Posłanka PiS Krystyna Pawłowicz wysłała listy do prezydentów miast, którzy zdecydowali, że nie będą udostępniać miejskich gruntów cyrkom ze zwierzętami. „Nakazywanie przez prezydenta miasta zarządzeniem, podległym sobie podmiotom łamania gwarantowanej konstytucyjnie wolności gospodarczej, jest samo w sobie również sprzeczne z prawem” - czytamy w liście. Materiał "Faktów" TVN.
Prezydent Słupska Robert Biedroń, podjął decyzję o nieudostępnianiu miejskich gruntów cyrkom ze zwierzętami. W ślad zanim poszli prezydenci Warszawy, Wrocławia oraz Bydgoszczy.
- Pod apelem o to podpisało się wiele tysięcy mieszkańców Wrocławia. Także prezydent naszego miasta - mówi Arkadiusz Filipowski z Urzędu Miasta we Wrocławiu.
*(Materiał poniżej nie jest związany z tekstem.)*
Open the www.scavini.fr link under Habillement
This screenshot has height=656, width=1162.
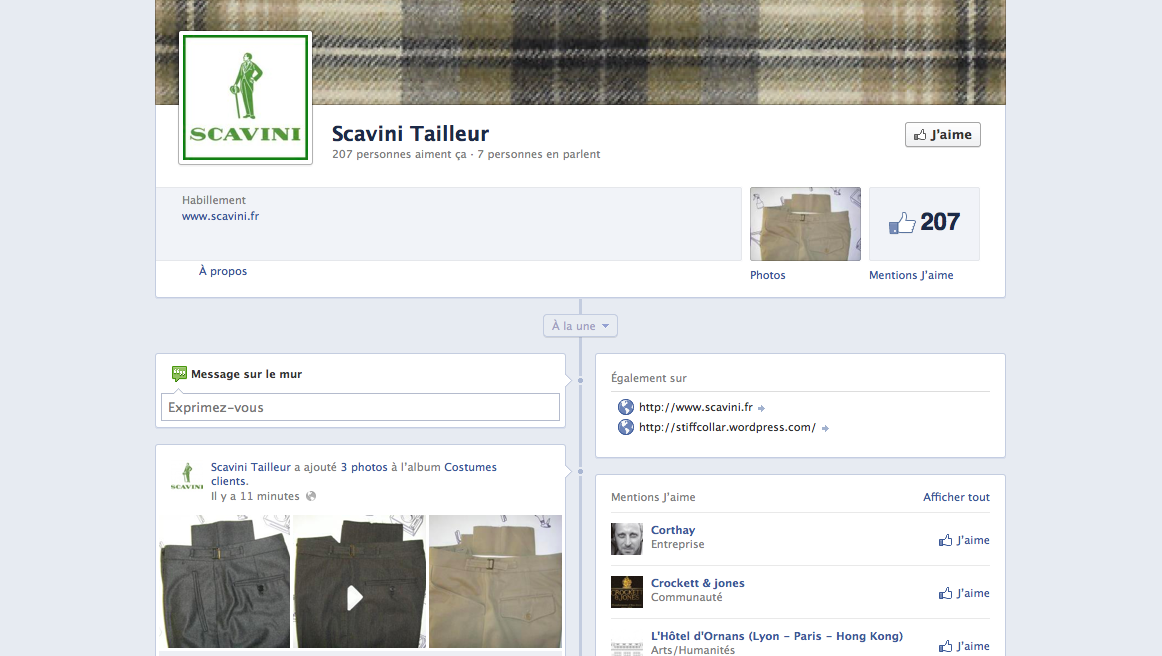point(220,216)
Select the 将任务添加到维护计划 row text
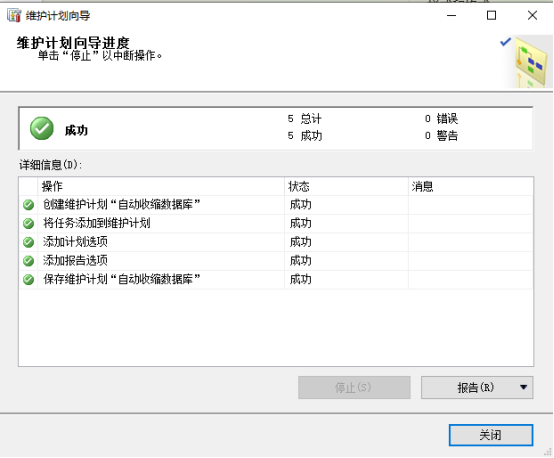This screenshot has width=554, height=458. coord(96,223)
- Jako zarządca miejskich nieruchomości mam prawo i upoważnienie do tego, aby na ich terenie zarządzać w taki sposób, jaki uważam, że dla miasta jest najlepszy - dodaje Rafał Bruski, prezydent Bydgoszczy.
List Pawłowicz
Krystyna Pawłowicz skierowała do tych prezydentów list. Po spotkaniu z przedstawicielami dwóch największych cyrków napisała, że to co robią samorządy, jest niezgodne z konstytucją. To samo mówią właściciele cyrków i dodają, że ich działalność jest legalna.
- Prawo jest po naszej stronie. Nie ma ustawy, która zabrania występów zwierząt w cyrkach - mówi Ewa Zalewska, dyrektor artystyczna Cyrku Zalewski.
- To zarządzenie dyskryminuje cyrki ze zwierzętami - dodaje Renata Wójtiuk-Janusz, radca prawny ze Związku Pracodawców Cyrku i Rozrywki.
„Nakazywanie przez prezydenta miasta zarządzeniem, podległym sobie podmiotom łamania gwarantowanej konstytucyjnie wolności gospodarczej jest samo w sobie również sprzeczne z prawem” - czytamy w liście Pawłowicz.
Na pismo posłanki odpowiedział prezydent Bydgoszczy, który odpisał jej, że zdania nie zmieni.
Cyrkowcy: zwierzęta mają dobre warunki
Artyści cyrkowi przekonują tymczasem, że ich zwierzęta żyją w dobrych warunkach i są pod stałą opieką weterynarza.
- Nikt nigdy nie stwierdził, że męczymy je - mówi Zalewska.
Inne zdanie mają obrońcy praw zwierząt. - To nie tylko kwestia bardzo często brutalnej tresury, ale również samej idei obwożenia zwierząt po całej Polsce w małych kontenerach, czy klatkach. Przeciętny cyrk może odwiedzić 200 miejsc rocznie - argumentuje Cezary Wyszyński z Fundacji Międzynarodowy Ruch Na Rzecz Zwierząt - Viva!.
- Będziemy kierować do sądu sprawy o odszkodowania - zapowiada Zalewska.